When baby Kulu is born, all of the Arctic world welcomes the new child. First, the Sun shines “so bright and stayed through the night, giving you blankets and ribbons of warm light.” Next, the Wind arrives with its music, and invites the wider world to come and meet the newborn. At the Wind’s command, a number of wise creatures bestow their blessings upon the child. One by one they give Kulu advice and gifts: the Arctic Hare shows love, the Arctic Char gives tenderness, the Caribou bestows patience, and the Polar Bear offers gentleness and respect for all animals. Lastly, the Land itself gives a gift: “Never be lazy, beloved Kulu, because your Land is a place of bright ideas.”

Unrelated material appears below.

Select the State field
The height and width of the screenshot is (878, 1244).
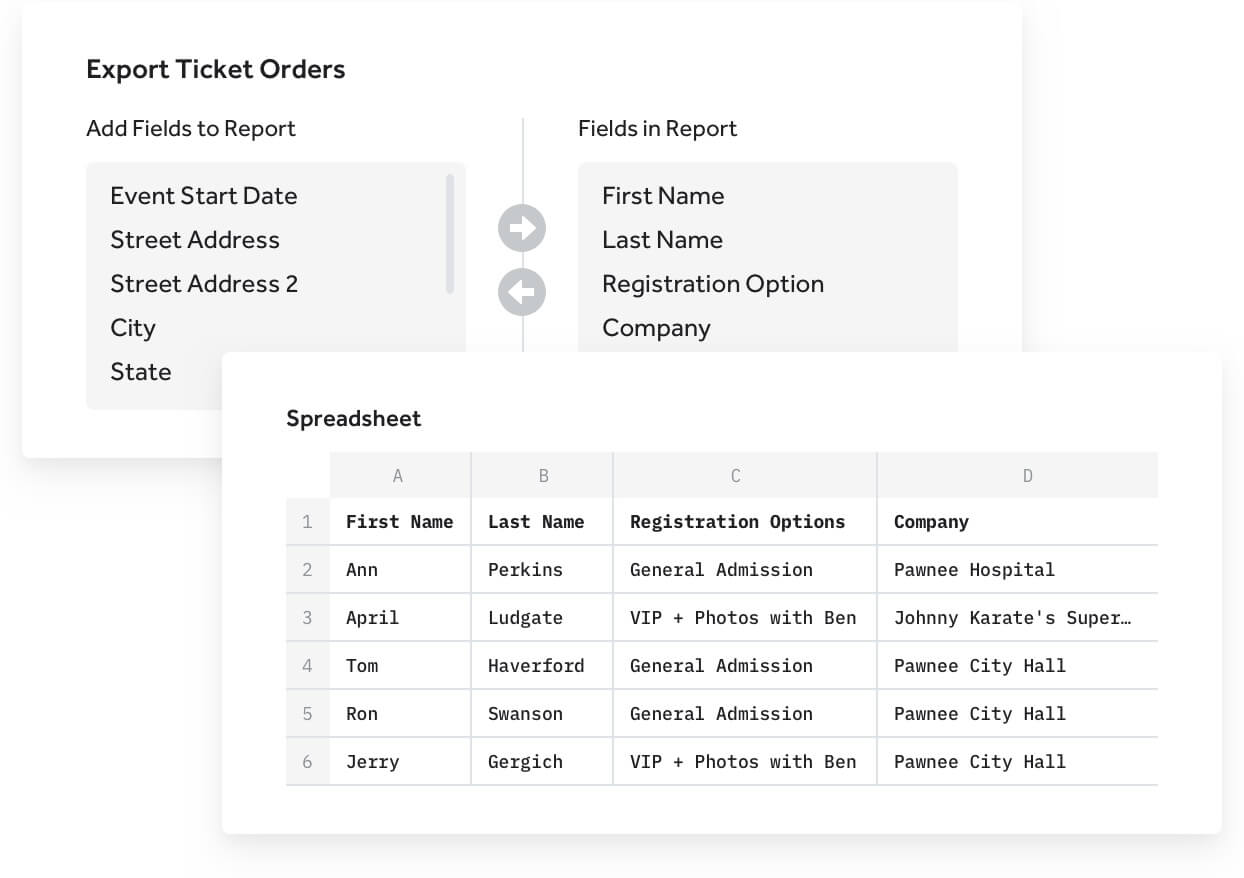point(141,372)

Sweetest Kulu is a lovely bedtime book. Debut author (and lauded Inuit throat singer) Celina Kalluk employs a warm narrative voice to address the child directly, inviting young readers to “dream a little” along with Kulu. The newborn is portrayed as part of a marvelous, intricate web of relationships within the natural world, lazing in the soft grass or snuggling up to the arctic hare. Alexandria Neonakis’s illustrations are gorgeous, sometimes depicting Kulu asleep, other times awake and interacting with the creatures that come to bestow their gifts. Even the largest animals, like Muskox and Caribou, are pictured cradling and protecting the baby, creating a sense of peace and safety.

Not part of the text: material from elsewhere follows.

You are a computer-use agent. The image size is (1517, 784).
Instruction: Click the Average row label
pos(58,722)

Kalluk’s text is not as consistently lyrical and poetic as it could be: the author uses rhyme on the first page, but not on those that follow, and awkward phrases occasionally intrude on the story’s rhythm. Nevertheless, the constant repetition of “Kulu,” a term of endearment in Inuktitut, serves to knit together the text. Young children will be captivated by the stunning beauty of this Arctic world embracing little Kulu, and by the sweet faces of the creatures that love the newborn.